Les droits des femmes sont plus que jamais aujourd’hui sous la menace de l’idéologie débridée du chef et des moyens normatifs exorbitants que lui octroie sa constitution islamique. Après avoir «bazardé » le caractère civil de l’Etat (ancien article 2 de la constitution de 2014), il a vite fait de « réinjecter » dans le droit constitutionnel de la Tunisie « les objectifs de l’islam (en vérité maqassid al-chariâ) dont les cinq finalités sont, dans le texte, la  préservation de la religion, de la vie humaine, de l’honneur, de la raison et des biens », tout en en attribuant la charge  exclusive à l’Etat, c’est-à dire en dernière instance, à son incarnation par un chef d’Etat tenant de la guidance du juriste dans le système chiite (wilayat al faquih). On commence déjà à percevoir en pratique les premiers signes de régression et de revirement relativement aux droits et libertés comme sur les successions interconfessionnelles, les mariages entre musulmane et non-musulman, les violences à l’égard des femmes, la théorie du grand remplacement de l’identité arabo-islamique de la Tunisie.

 

– De nombreux observateurs de la vie politique tunisienne reprochent aux élites intellectuelles tunisiennes une certaine passivité, voire une apathie, durant ces deux dernières années face à la déconstruction méthodique des institutions démocratiques du pays et aux prémices de musèlement des médias. Ces griefs sont-ils sévères ou fondés selon vous ?    

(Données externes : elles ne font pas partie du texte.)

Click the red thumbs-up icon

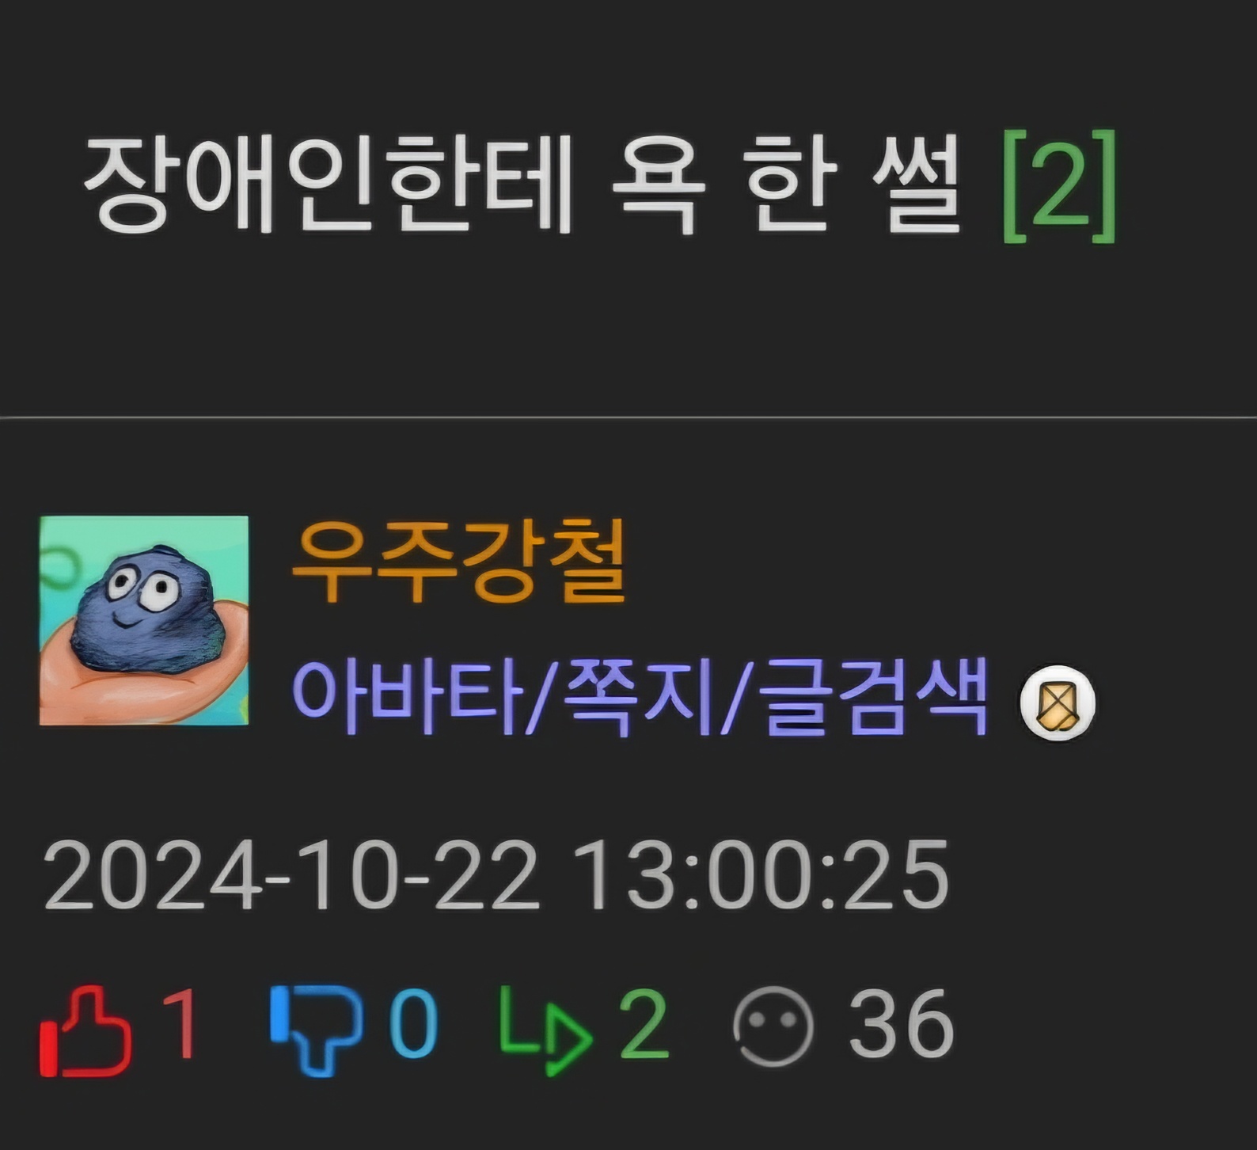pos(86,1030)
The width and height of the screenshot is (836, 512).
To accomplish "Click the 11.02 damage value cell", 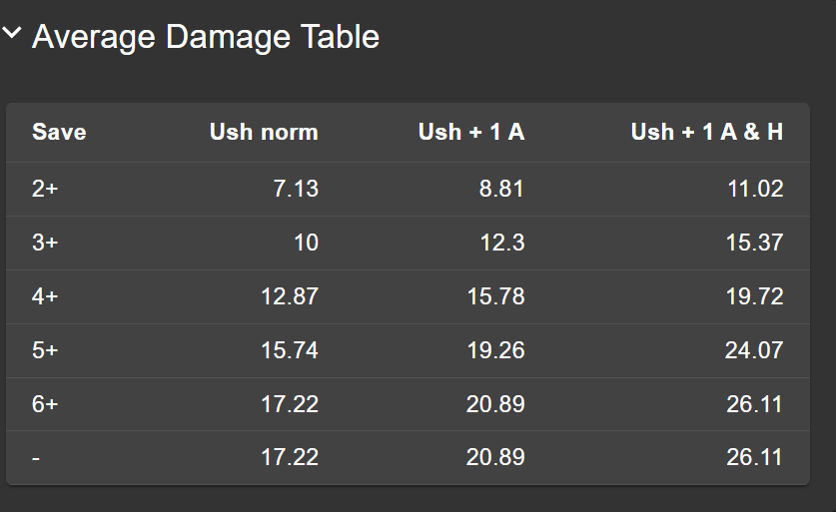I will coord(754,189).
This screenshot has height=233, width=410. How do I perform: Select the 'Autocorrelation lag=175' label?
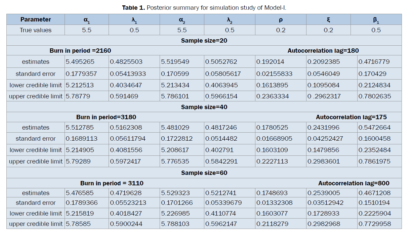[351, 117]
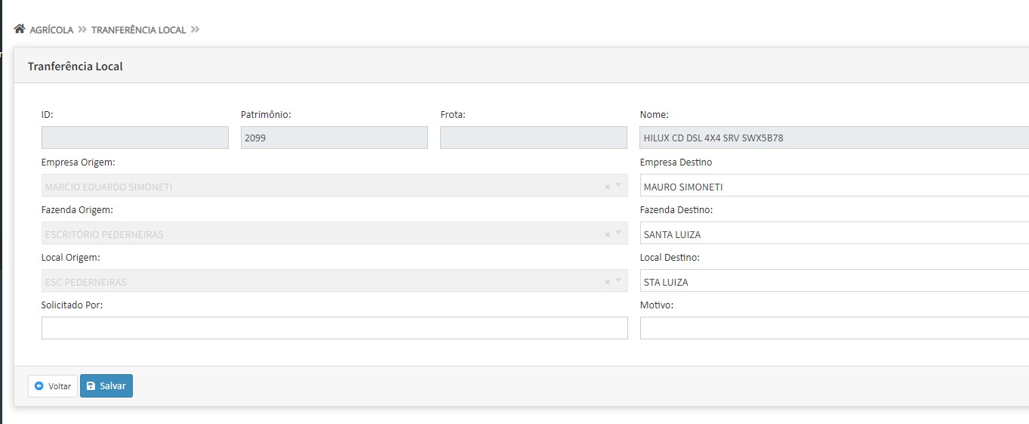
Task: Clear Empresa Origem selection with x icon
Action: click(607, 187)
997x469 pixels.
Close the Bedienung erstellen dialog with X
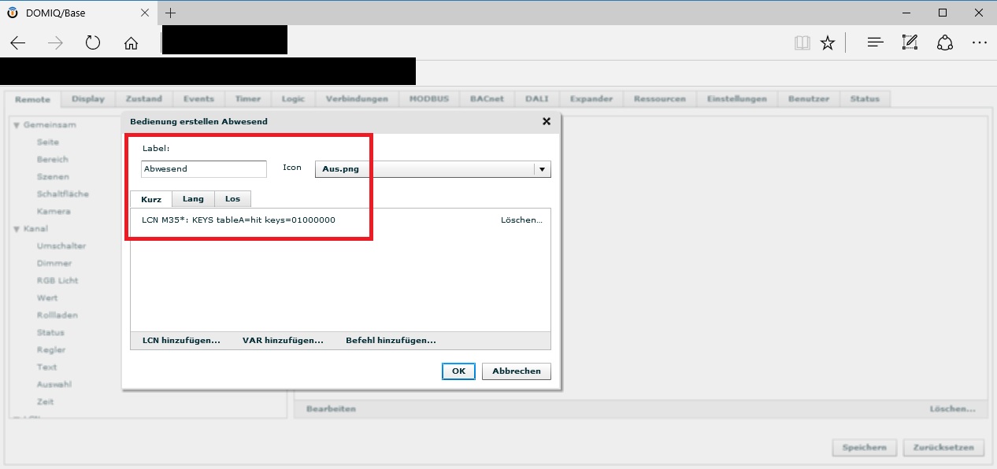tap(547, 122)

Je déplore fortement le silence des « élites » (qui restent à définir tant l’expression est sujette à variations et critiques), voire leur engouement et le blanc-seing donné au coup d’Etat du 25 juillet 2021 (appelé par réductionnisme « coup de force ») et à son entreprise de détricotage systématique des institutions démocratiques issues de la révolution.  Beaucoup, oublieux des principes de l’Etat de droit et de la démocratie, l’ont jugé salutaire par aversion de l’islam politique avant de se rétracter. Mais les dés étaient jetés, profitant à un Kais Saied enivré par son succès, sourd aux critiques et aux appels au dialogue, comme l’a été le mouvement Ennahdha avant lui.

Avec le temps et face à la dérive populiste autoritaire du chef, des voix critiques ont commencé à se faire entendre individuellement d’abord puis collectivement sur les dangers de son projet politique, la menace que représentent les pleins pouvoirs, le  péril de la mise au pas la justice, les risques du passage en force vers la nouvelle constitution, l’arbitraire de la criminalisation de l’opposition politique, les manœuvres pour l’instrumentalisation de la justice, la liquidation des opposants jetés aux fers sans droit ni procès équitable, etc. En vérité si je dois formuler des griefs c’est bien contre un régime qui gouverne par la peur, la perversion totalitaire du droit et l’asphyxie de toute vie politique.